_SOURCE EXTRACT_:
The self-designation of the Budukhs derives from the name of their largest settlement, Budukh (Budad). They call their language budad mez. The Budukh language, together with the Kryz and the Khinalug languages, belongs to the Shahdag subgroup of the Dagestan (Lezgian-Samur) group of Caucasian languages. The Budukh language is related only to Kryz; Shahdag languages are related geographically rather than linguistically. The Budukhs have no written language of their own and instead they use the Azerbaijani language. Native Budukh is in use only on a domestic level, and its prestige in Budukh society is decreasing. Linguistic research into the Budukh language began only in the early years of the 20th century (A. Dirr, R. Shaumyan).

Administratively the village of Budukh belongs to the Konahkent District of Azerbaijan, but the Budukhs also live in the villages of Gunei-Budad, Dali-Kaya-Heshlag, Kara-Gez (the Konahkent District), Ag-yaze, Kara-Dagie, Läzgi-Digäh and Dovmal (the Hachkhass District) villages. The villages of Budukh, Khinalug and Kryz are situated in the most inaccessible areas of the Caucasus, at a height of 2,000 metres. In winter the villages are cut off from the plain settlements for several months at a time. In addition to the Kryz and the Khinalugs, the Budukhs associate closely with the Azerbaijanis and the Lesgis.

Item position lines
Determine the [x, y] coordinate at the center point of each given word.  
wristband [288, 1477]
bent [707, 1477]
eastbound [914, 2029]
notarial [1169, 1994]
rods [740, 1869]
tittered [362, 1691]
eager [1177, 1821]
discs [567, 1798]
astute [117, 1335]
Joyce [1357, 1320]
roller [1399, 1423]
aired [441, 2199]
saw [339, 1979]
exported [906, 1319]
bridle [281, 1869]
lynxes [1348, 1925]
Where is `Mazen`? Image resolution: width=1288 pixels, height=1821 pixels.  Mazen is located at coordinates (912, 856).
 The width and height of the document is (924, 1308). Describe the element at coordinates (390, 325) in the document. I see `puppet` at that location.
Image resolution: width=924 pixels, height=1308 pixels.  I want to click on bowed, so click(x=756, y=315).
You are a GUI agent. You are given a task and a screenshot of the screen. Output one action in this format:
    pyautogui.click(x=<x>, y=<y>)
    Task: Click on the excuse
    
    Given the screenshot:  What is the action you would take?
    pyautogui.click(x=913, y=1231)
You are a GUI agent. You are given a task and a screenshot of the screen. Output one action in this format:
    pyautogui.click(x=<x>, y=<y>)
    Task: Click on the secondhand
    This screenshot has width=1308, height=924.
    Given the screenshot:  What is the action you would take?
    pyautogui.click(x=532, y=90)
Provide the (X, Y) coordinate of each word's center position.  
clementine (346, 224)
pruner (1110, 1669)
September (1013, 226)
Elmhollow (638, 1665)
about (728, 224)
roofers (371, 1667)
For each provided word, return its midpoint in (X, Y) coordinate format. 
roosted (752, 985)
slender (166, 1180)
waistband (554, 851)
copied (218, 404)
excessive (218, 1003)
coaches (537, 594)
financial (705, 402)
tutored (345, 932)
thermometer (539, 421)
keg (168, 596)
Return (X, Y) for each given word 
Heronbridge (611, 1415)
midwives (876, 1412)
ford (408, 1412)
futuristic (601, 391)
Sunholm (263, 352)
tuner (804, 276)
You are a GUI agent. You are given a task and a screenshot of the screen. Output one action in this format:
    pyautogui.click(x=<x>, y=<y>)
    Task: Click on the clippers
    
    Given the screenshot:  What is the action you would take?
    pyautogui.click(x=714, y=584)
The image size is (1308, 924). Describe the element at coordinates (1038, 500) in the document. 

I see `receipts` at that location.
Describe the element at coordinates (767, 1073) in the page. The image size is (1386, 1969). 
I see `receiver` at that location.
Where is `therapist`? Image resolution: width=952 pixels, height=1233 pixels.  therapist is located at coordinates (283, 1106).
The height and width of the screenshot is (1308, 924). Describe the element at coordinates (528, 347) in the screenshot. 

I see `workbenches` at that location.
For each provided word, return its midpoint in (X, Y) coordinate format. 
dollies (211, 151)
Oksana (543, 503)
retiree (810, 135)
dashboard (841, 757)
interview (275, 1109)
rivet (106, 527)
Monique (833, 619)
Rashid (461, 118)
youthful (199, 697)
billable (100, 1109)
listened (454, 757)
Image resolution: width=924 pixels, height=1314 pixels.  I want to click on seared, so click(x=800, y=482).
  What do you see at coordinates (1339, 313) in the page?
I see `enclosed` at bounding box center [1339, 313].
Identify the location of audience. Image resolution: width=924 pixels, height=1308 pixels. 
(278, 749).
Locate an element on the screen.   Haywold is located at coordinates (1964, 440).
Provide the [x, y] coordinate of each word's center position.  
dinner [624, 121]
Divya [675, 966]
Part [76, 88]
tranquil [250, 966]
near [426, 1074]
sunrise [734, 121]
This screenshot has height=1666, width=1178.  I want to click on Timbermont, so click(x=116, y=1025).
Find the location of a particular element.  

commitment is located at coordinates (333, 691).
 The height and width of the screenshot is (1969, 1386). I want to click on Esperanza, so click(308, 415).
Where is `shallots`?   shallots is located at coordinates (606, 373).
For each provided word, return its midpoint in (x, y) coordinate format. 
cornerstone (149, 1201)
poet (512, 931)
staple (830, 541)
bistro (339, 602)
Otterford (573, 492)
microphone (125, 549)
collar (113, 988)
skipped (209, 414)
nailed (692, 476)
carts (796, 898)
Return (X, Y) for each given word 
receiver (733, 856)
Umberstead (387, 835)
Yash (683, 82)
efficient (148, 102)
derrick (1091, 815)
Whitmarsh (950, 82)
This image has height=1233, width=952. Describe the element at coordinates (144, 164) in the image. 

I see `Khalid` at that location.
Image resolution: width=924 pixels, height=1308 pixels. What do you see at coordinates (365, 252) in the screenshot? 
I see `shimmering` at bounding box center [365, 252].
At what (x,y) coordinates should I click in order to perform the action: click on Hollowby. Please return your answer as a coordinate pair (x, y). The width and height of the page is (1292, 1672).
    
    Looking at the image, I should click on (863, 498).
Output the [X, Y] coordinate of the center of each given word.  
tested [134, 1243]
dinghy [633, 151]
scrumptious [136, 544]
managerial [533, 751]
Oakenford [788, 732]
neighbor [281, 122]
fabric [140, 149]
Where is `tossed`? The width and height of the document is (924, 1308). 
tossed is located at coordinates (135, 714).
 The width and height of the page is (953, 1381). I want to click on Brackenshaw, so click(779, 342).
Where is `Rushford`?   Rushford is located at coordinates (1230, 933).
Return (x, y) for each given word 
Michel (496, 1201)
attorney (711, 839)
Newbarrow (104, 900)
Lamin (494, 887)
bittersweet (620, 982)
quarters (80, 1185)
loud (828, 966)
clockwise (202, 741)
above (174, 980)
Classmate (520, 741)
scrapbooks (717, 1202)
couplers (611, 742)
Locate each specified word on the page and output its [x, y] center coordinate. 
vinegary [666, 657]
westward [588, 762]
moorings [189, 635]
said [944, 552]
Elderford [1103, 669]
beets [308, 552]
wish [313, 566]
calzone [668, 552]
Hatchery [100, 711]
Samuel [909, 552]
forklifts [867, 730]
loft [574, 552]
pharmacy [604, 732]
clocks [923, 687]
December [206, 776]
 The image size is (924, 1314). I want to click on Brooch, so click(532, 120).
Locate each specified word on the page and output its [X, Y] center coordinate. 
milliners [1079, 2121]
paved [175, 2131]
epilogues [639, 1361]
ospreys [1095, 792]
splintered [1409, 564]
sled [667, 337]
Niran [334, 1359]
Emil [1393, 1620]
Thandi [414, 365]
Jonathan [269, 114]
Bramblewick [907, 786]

_REQUIRED ACTIONS_:
[A] According to the passage on the Budukhs, what do the Budukhs call their language?
[B] Reproduce the part of the passage on the Budukhs that opens with "Administratively the village" and closes with "and the Lesgis.", replacing "winter" with "spring".
These lines bear no relation to the passage on the Budukhs.

_RESULTS OF THE TASKS_:
[A] They call it budad mez.

[B]
Administratively the village of Budukh belongs to the Konahkent District of Azerbaijan, but the Budukhs also live in the villages of Gunei-Budad, Dali-Kaya-Heshlag, Kara-Gez (the Konahkent District), Ag-yaze, Kara-Dagie, Läzgi-Digäh and Dovmal (the Hachkhass District) villages. The villages of Budukh, Khinalug and Kryz are situated in the most inaccessible areas of the Caucasus, at a height of 2,000 metres. In spring the villages are cut off from the plain settlements for several months at a time. In addition to the Kryz and the Khinalugs, the Budukhs associate closely with the Azerbaijanis and the Lesgis.